Aditya Krishnamurthy

Aditya Krishnamurthy

Published On September 15, 2023

Compelling a non-signatory to an arbitration agreement to arbitrate pursuant to the alter ego doctrine

Introduction:

The recent judgment of the Madras High Court in the case of Vatsala Jagannathan v. Tristar Accommodations Ltd, 2023 SCC OnLine Mad 308 (“Vatsala Judgment”), provides greater clarity on the limited circumstances when a non-signatory can be held to be a party to the arbitration agreement through the application of the alter ego doctrine/ group liability doctrine. In this instance, the Madras High Court refused to appoint an arbitrator in a case where a party sought to compel non signatories to the arbitration agreement to arbitration.

The Vatsala Judgment dealt with a case wherein the Petitioners comprising two individuals contracted with a company pursuant to which the company would construct a multistorey building on the Landed Property owned by the Petitioners. The Petitioner alleged that the Company through its then Managing Director - Mr. Naren Rajan had committed malfeasance with respect to the Petitioners Landed Property by mortgaging the same without the consent of the Petitioners. Thereafter the companies Managing Director – Mr. Naren Rajan died. The Petitioners commenced arbitration proceedings under the arbitration agreement contained in the contract between the Petitioners and the Company in which they had sought to array the legal heirs of Mr. Naren Rajan i.e., his mother, his widow, his daughter, and his sister in the arbitration proceedings by invoking the alter ego doctrine.

The Madras High Court in analysing the particular facts of the case made an observation that whilst it can perhaps be argued that the mother of the of the Companies deceased Managing Director can be treated as the alter ego of the Company so as to bind her to the arbitration agreement contained in the contract between the Company and the Petitioners, in the particular facts of the case, the Companies deceased Managing Director, widow, daughter and sister cannot be said to be the alter ego of the Company. In the particular facts of that case the Companies deceased Managing Director, widow, daughter, and sister has a relatively insignificant equity stake in the Company in comparison to that of his mother. Additionally, at all material times the Companies deceased Managing Director’s mother was a director of the Company and was privy to all transactions entered into by the Company in comparison to that of his widow, daughter and sister.

The Madras High Court had arrived the conclusion of law that “the doctrine of alter ego is resorted to in exceptional cases to depart from the fundamental principle that only a signatory to an arbitration agreement is bound by it.
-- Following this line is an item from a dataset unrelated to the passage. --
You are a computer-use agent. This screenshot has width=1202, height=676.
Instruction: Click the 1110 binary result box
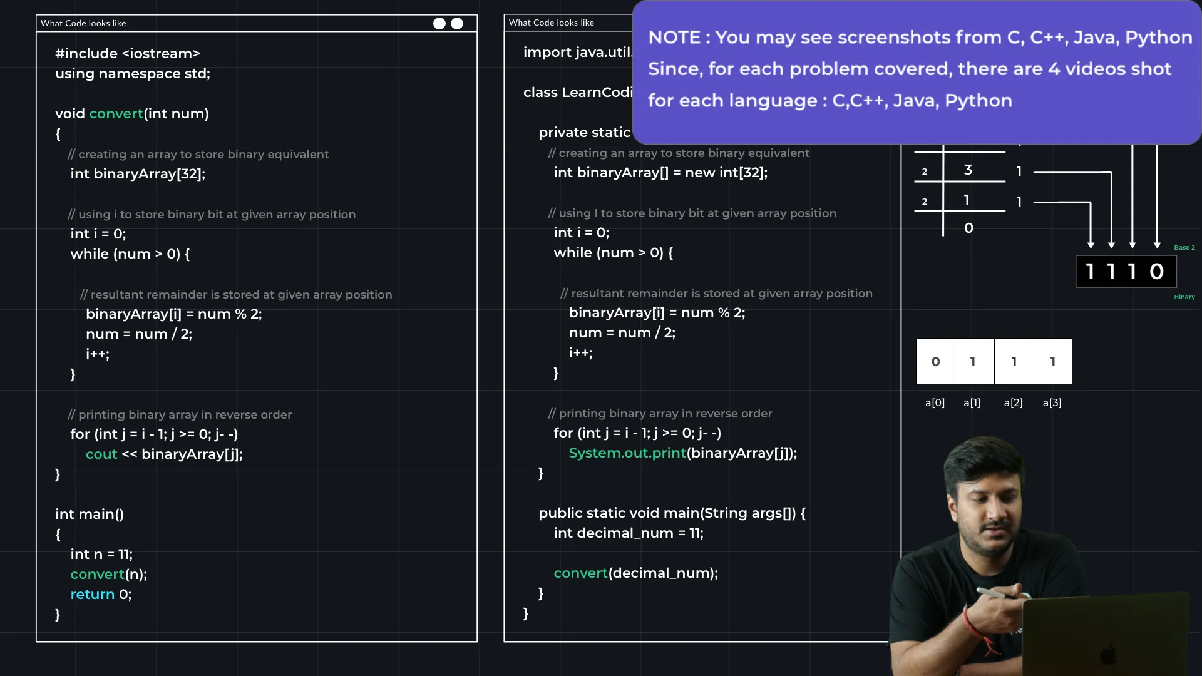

It is further clear that it is a significant and exceptional departure which should not be resorted to unless there is convincing evidence that the nonsignatory is the alter ego of the signatory.”

Notwithstanding this observation the Madras High Court did not appoint an arbitrator in the dispute between the Petitioner and the Companies deceased Managing Director Mother as the Court came to a finding that the Petitioners by their conduct had waived and repudiated the arbitration agreement by having instituting a substantial lawsuit on the cause of action arising under the contract containing the arbitration agreement.